リスクは2つ分だから2倍ですよね?」——それが正しいとは限らない。
組み合わせによっては、想定以上にリスクが増幅されていることがある。
それがポートフォリオリスクの話だ。
意味・読み方
読み方:ぽーとふぉりおりすく
簡単に言うと:複数の通貨ペアを合わせて持ったときの、全体としてのリスク量のこと。
もう少し詳しく:ポートフォリオリスクとは、複数ポジションを保有したときの「合計リスク」のことだが、単純な足し算にはならない点が重要だ。
相関が高いポジション同士を持つと、同じ方向に一斉に動くためリスクが増幅される。
逆に負の相関を持つペアを組み合わせると、一方の損失をもう一方の利益が相殺してリスクが軽減される。

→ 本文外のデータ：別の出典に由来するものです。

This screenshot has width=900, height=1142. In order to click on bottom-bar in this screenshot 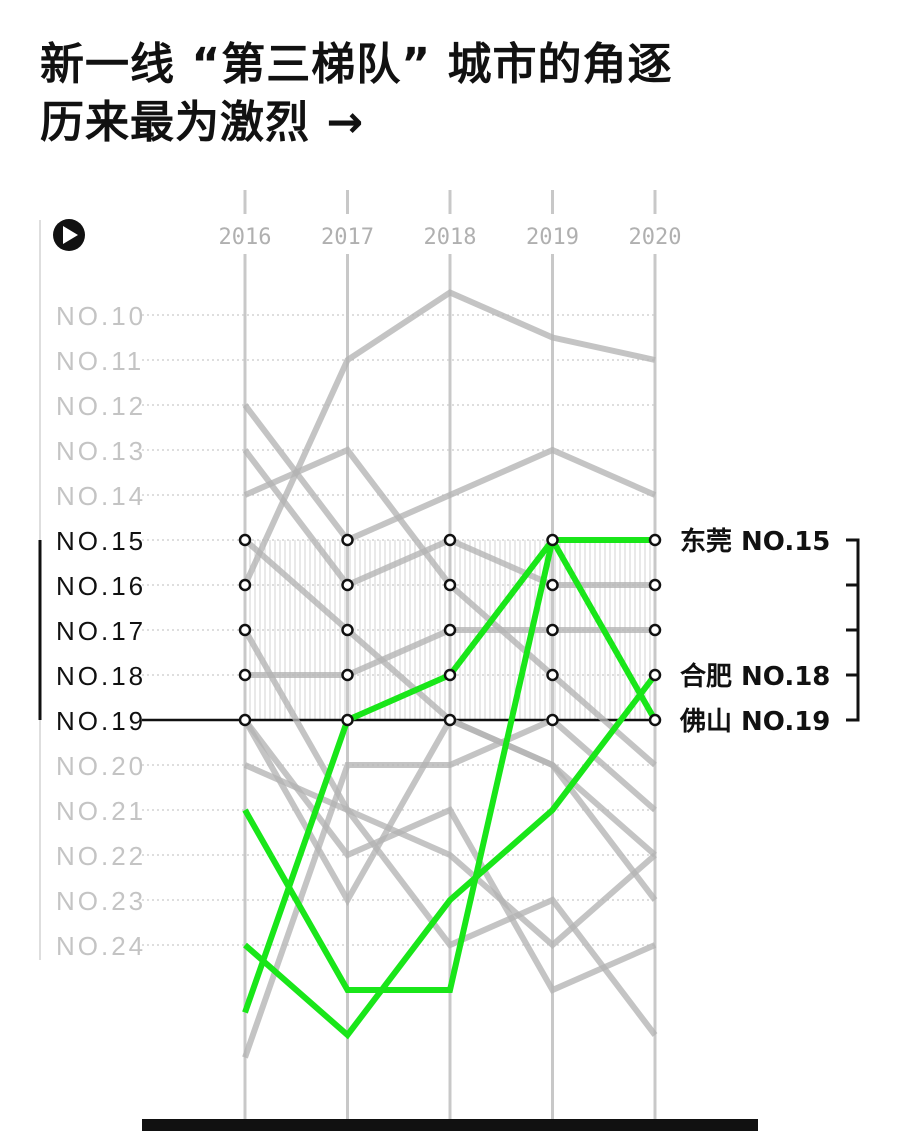, I will do `click(450, 1125)`.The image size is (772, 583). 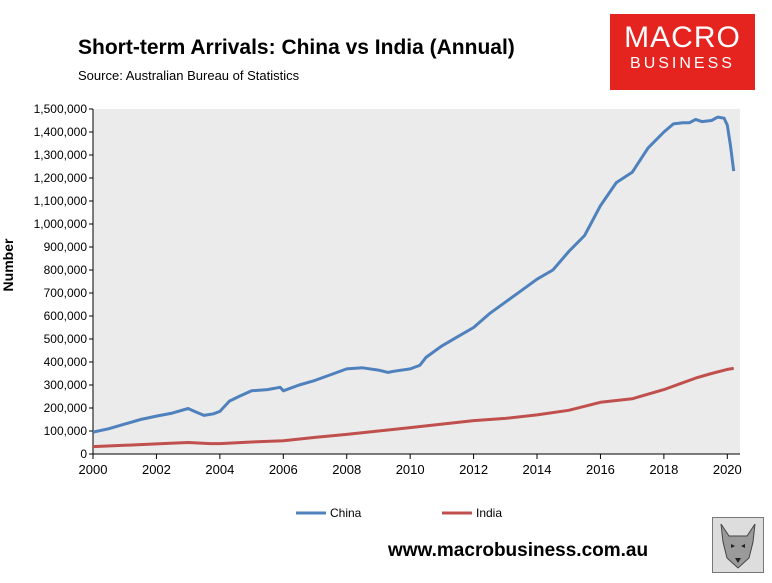 I want to click on y-tick-label: 1,100,000, so click(x=61, y=201).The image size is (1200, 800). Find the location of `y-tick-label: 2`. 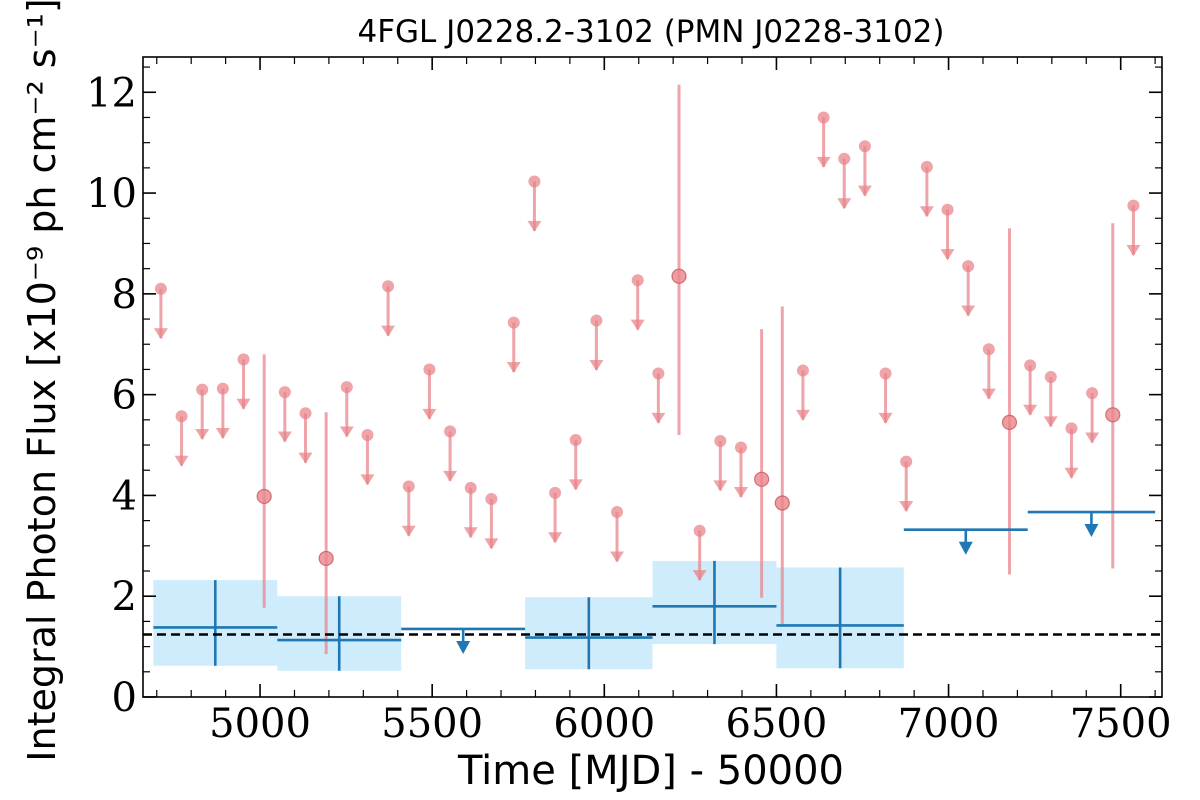

y-tick-label: 2 is located at coordinates (124, 597).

個々のポジションのリスクだけでなく、「組み合わせた結果として全体がどう動くか」を把握することが、安全な資金管理の前提になる。
別名・類似語・略称
| 表現 | 補足 |
|---|---|
| 複数通貨の合計リスク | 内容を直接表した呼び方 |
| 総合エクスポージャー | 全保有ポジションのリスク合計を指す表現 |
| ポートフォリオの分散リスク | 組み合わせ効果を強調した呼び方 |
相関がリスクに与える影響
| 組み合わせパターン | 結果 |
|---|---|
| 正の相関が高いペア同士(例:ドル円+ポンド円) | 同じ方向に動きやすい→リスクが増幅 |
| 相関ゼロに近いペア同士 | 動きが独立している→リスクが単純加算に近い |
| 負の相関のペア同士(例:ドル円の買い+ユーロドルの売り) | 逆方向に動きやすい→リスクが相殺されうる |
具体例:ドル円の買い0.1ロットとポンド円の買い0.1ロットを同時に持つ場合、どちらも円安のときに利益が出る。
円が急騰すれば両方同時に損失が出る。
この2つのポジションのリスクは「足し算よりも大きい」と考えるべきだ。
よくある誤解・勘違い
「分散しているからリスクを抑えられている」と安心していた時が一番危なかった。
保有していたペアをよく確認したら、全部ドル絡みか円絡みで、実質的に通貨の分散がゼロだった。
各ペアのロットは小さくても、同じリスクファクターが重なって全体のリスクが集中していた。
ポートフォリオリスクを正しく理解してからは、「どの通貨に対してどれだけ張っているか」という通貨単位での集計を必ず確認するようにした。